Vincent Scheivert, Loudoun County Public Schools, Va.

Jeffrey Billings, director of IT with the Paradise Valley Unified School District in Phoenix, Ariz., has seen an increase in phishing and has had to block a lot of malware since online learning started.

“We’ve gone from one managed district network to 16,000 home networks,” Billings said.

When students work from home, district devices are connecting to less-secure networks.

“It is often true that home networks are less secure than business or school networks,” said Amelia Vance, director of youth and education privacy with the Future of Privacy Forum (FPF) in Washington, “and for so many people working from home, most people have never thought deeply about security.”

More Phishing, Ransomware

Besides more phishing schemes, attacks are getting more sophisticated, experts said.

“Phishing is getting more and more intelligent,” said Paradise Valley’s Billings.

Hackers are pulling information from many sources, including district web sites, to make phishing emails ever more personalized.

For example, Billings already has had to respond to a phishing scam that used a profile picture as part of the spear-phishing.

“For so many people working from home, most people have never thought deeply about security.”

Amelia Vance, Future of Privacy Forum.

“People are getting smart,” said Alun Baker, CEO of Clario, a digital and privacy security firm in London. “They can look like they are from the IRS or school district.”

In the past, phishing schemes were more obviously from false email accounts.

Now, “we are seeing people being a lot smarter in the way that they are hacking into people’s worlds,” Baker said.

Phishing also is moving into the social engineering space, Billings told Digital Privacy News.

Attacks are targeting individuals and using open-source information to scrape web sites and learn about a school’s teachers and administrators.

When districts add more information web sites because of online learning, said Amy McLaughlin, project director for CoSN’s cybersecurity initiative, that’s the information hackers can use to make phishing schemes even more targeted.

Further, when phishing is a concern, ransomware will continue to be an issue. The challenge here, said McLaughlin, is what districts will have to do if a student or teacher gets ransomware on their device as they are remote-learning.

“Phishing is getting more and more intelligent.”

Jeffrey Billings, Paradise Valley Unified School District, Phoenix.

“This year is going to be more of a challenge,” McLaughlin told Digital Privacy News, “because anytime they have to solve a problem, they have to solve it remotely — and that is an art within itself.”
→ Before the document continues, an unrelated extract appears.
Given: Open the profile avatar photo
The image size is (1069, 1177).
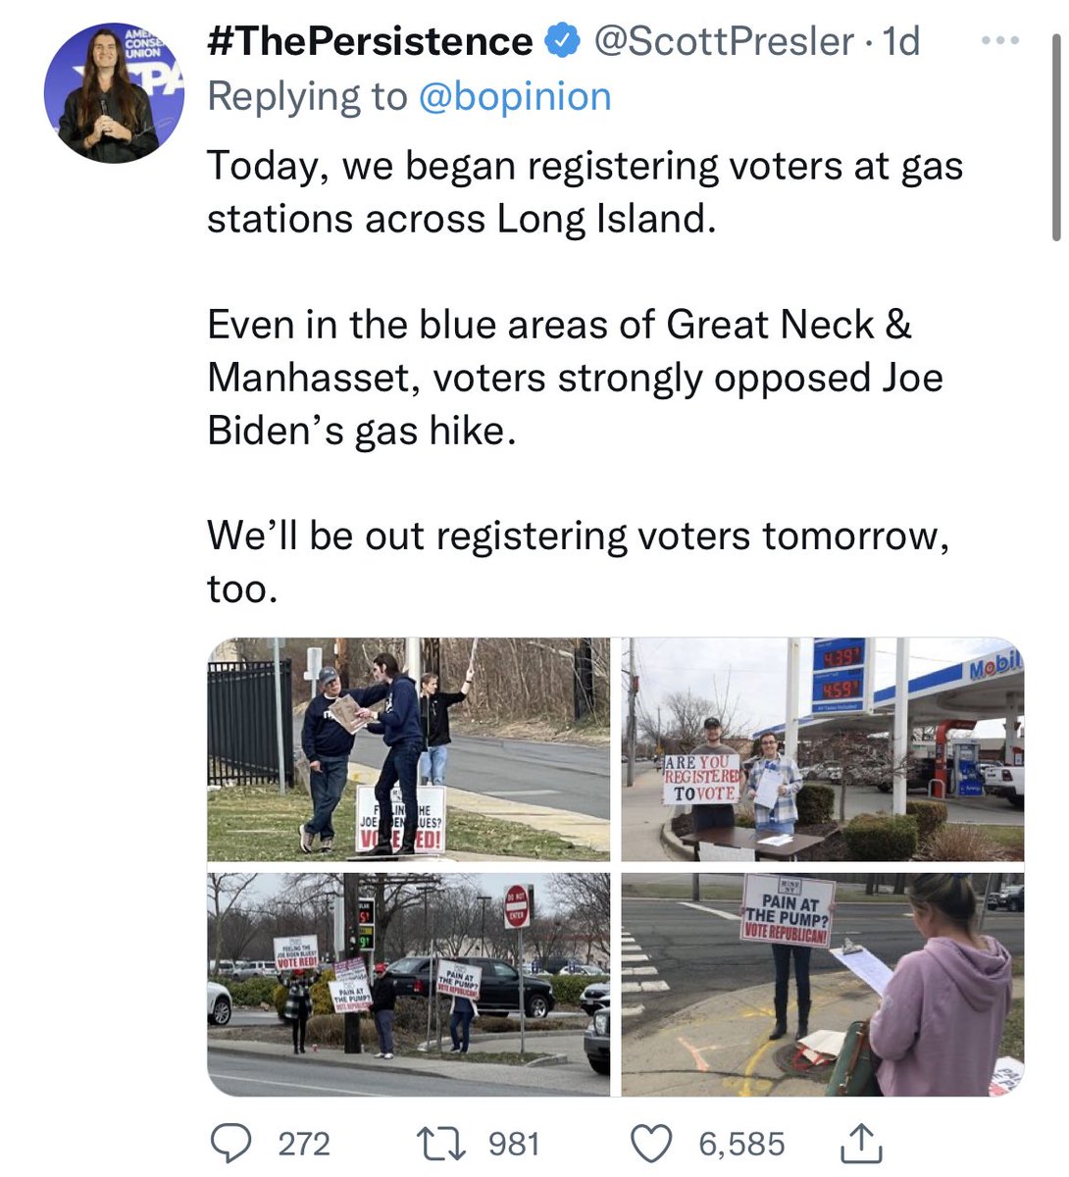Looking at the screenshot, I should [114, 93].
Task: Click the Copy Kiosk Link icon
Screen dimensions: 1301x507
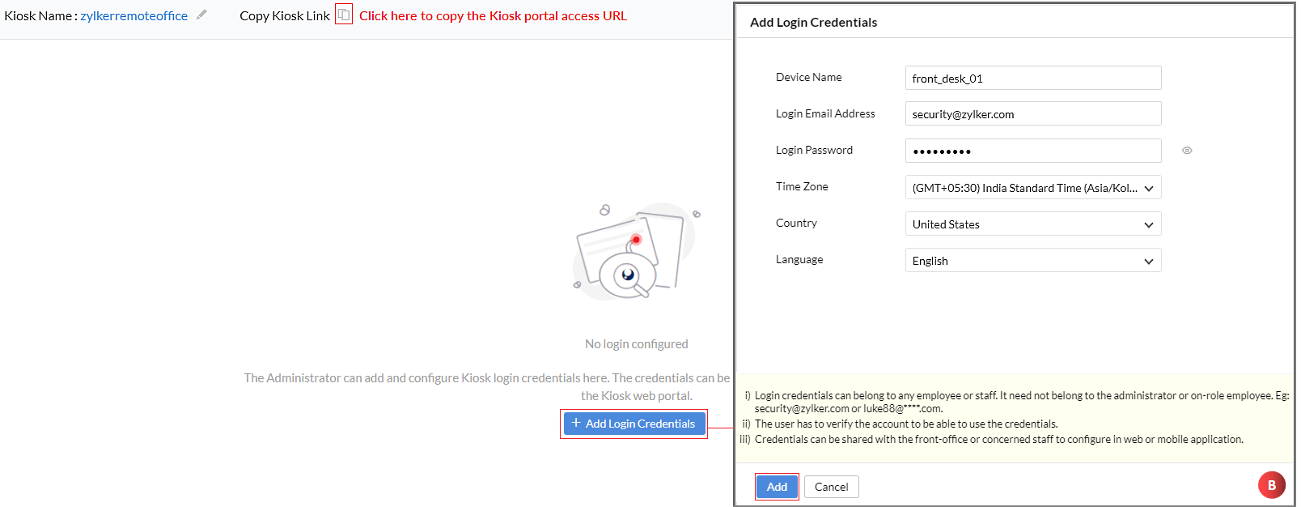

How well districts can prevent attacks remains to be seen. A lot of districts spent the summer switching from on-site filters to putting filters on individual school devices, said McLaughlin. This provides some security.

Still, the focus for many districts has not been securing home networks, FPF’s Vance said, but on the digital divide and other concerns.

Cybersafety Is a Community Effort

Schools are at risk because the data is so valuable — and because the people who work in education are trained to be helpful and responsive.

“Culturally, it is challenging to be responsive and suspicious at the same time,” CoSN’s McLaughlin told Digital Privacy News.

Combined with the exhaustion from teaching remotely, it’s not a surprise why someone might mistakenly click on a phishing email.

As such, school districts have to be more diligent this year.

“If you actually undermine the infrastructure,” said Clario’s Baker, “then you are attacking parents where they hurt, and attacking a whole generation of young people in a really bad way.”

“We are seeing people being a lot smarter in the way that they are hacking into people’s worlds.”

Alun Baker, Clario privacy security firm, London.

This year in particular, protecting school networks against cyberattacks involves the entire community. Right now, the concern is bigger than a district’s IT department, said Billings of Paradise Valley Schools.

It requires parents. 

“Districts should be looking at continuing ongoing short-messaging out to students, staff and parents around cybersafety,” McLaughlin said.

When it comes to online crime, said Vance of the FPF, “The criminals are much smarter — and it could have concrete consequences for your kids.”

Samantha Cleaver is an education writer in Charlotte, N.C.